Because it looks simple, the artist frequently hears another question: Why hasn’t anyone else thought of this? “The answer is they have thought of it,” she responds with a weary smile, adding, “It’s a fairly easy and ancient process, but it gets complicated.”

Whether done mechanically or by hand, standard papermaking involves cooking and bleaching to stabilize the fibers for everyday use. Beels skips both these steps. Her technique allows the paper to shrink and stick to itself without any need for adhesives. But it also makes the process more difficult, requiring an understanding of how much and in what direction the material will shrink to become taut without ripping, how it can pull and distort its wire support and how much allowance or reinforcement is needed so that, she says, “the two things work together and have flex.”

Seated at the kitchen table in her Adams Morgan home, the artist has a striking, Earth Mother presence.
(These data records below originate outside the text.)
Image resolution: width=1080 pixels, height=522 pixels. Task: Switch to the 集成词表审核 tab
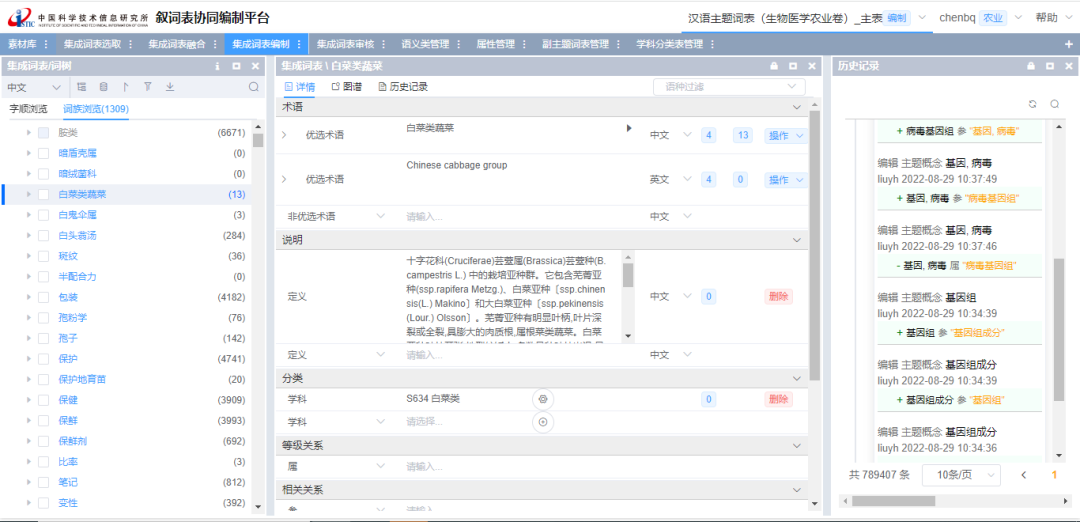pos(344,44)
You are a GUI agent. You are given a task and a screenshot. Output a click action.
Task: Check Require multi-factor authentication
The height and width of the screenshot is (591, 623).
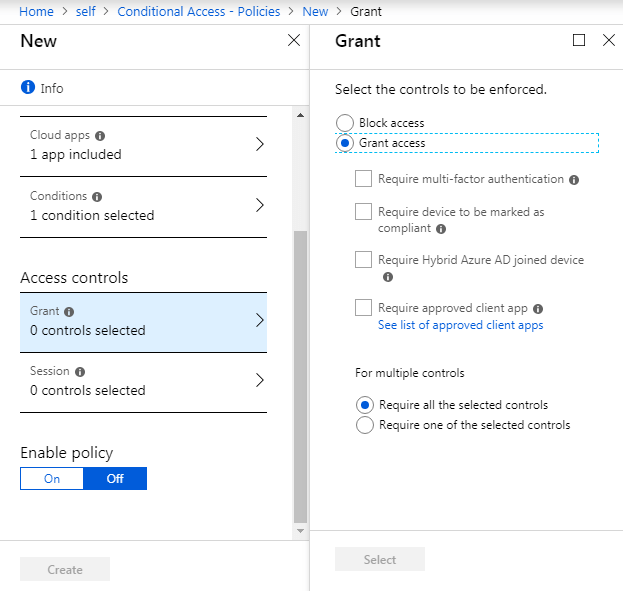click(x=364, y=179)
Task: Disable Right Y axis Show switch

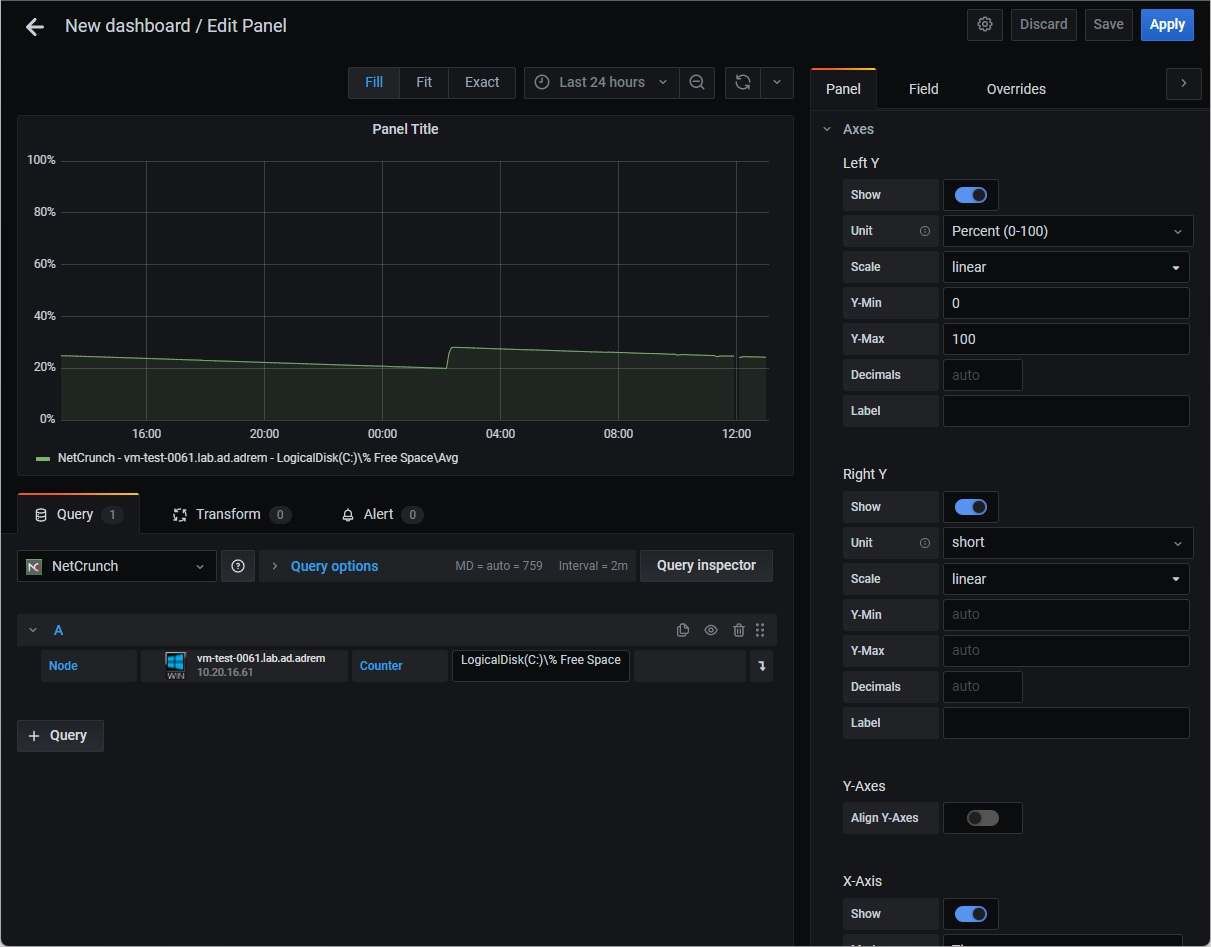Action: 971,507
Her swept-back, silvery hair frames a broad, open face and brilliant blue eyes. Over the span of her career, she has returned to this skylit kitchen to make smaller pieces, process pulp on the deck outside or cook and grind seaweed and daylily leaves to create a natural pigment used in some of her pieces.
Beels reflects on the many roads her journey has taken. “I don’t think I would be a paper artist if I had started out of college,” she observes. Focused then on traditional textile techniques such as spinning, knitting and embroidery, “I was interested in just getting it right, following the rules,” she recalls. “One of the freeing things about paper is you have to let it go. You have to give leeway for the paper do its thing, and I let it.”
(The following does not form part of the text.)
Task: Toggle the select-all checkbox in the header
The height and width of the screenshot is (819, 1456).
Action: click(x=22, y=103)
While studying art history at Harvard, Beels worked on many theater productions. Involved in painting, building sets, making costumes and acting, she discovered her favorite job was stage manager. “I loved when things would go wrong and I had to jump in,” she says. The lessons served her well. “Being a paper artist is all about how to solve problems,” she notes. “Every piece involves combining an idea and structure, and working out how to get there.”
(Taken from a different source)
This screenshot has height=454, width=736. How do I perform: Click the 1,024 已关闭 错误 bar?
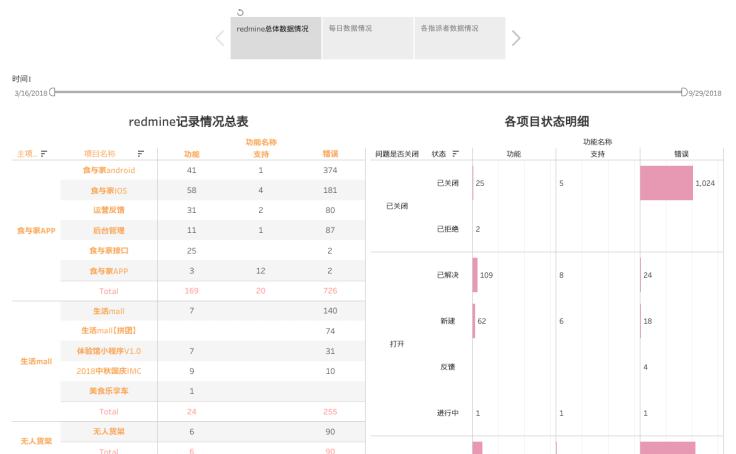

Five years after graduating, Beels went on to earn a master’s in Early American decorative arts at Winterthur, a historic museum in Delaware. Studying furniture, pottery, silver, rugs and paper on a path to becoming a curator, she discovered, “I spent a lot of time watching the conservators. I became more interested in finding out as much as possible about the materials, learning how things are made and accumulating techniques.”

Continuing her craft exploration, she moved on to bead weaving, becoming absorbed in the process of building complicated structures from tiny beads. Then, in 1998, on a lark she took a class in sculpting paper at the Haystack Mountain School of Crafts in Maine. Six-months pregnant with her second child, Max, she had thought the excursion would be “a great way to have a two-week last hurrah. Instead,” she says, “I became addicted. Flax sculpture overtook me.”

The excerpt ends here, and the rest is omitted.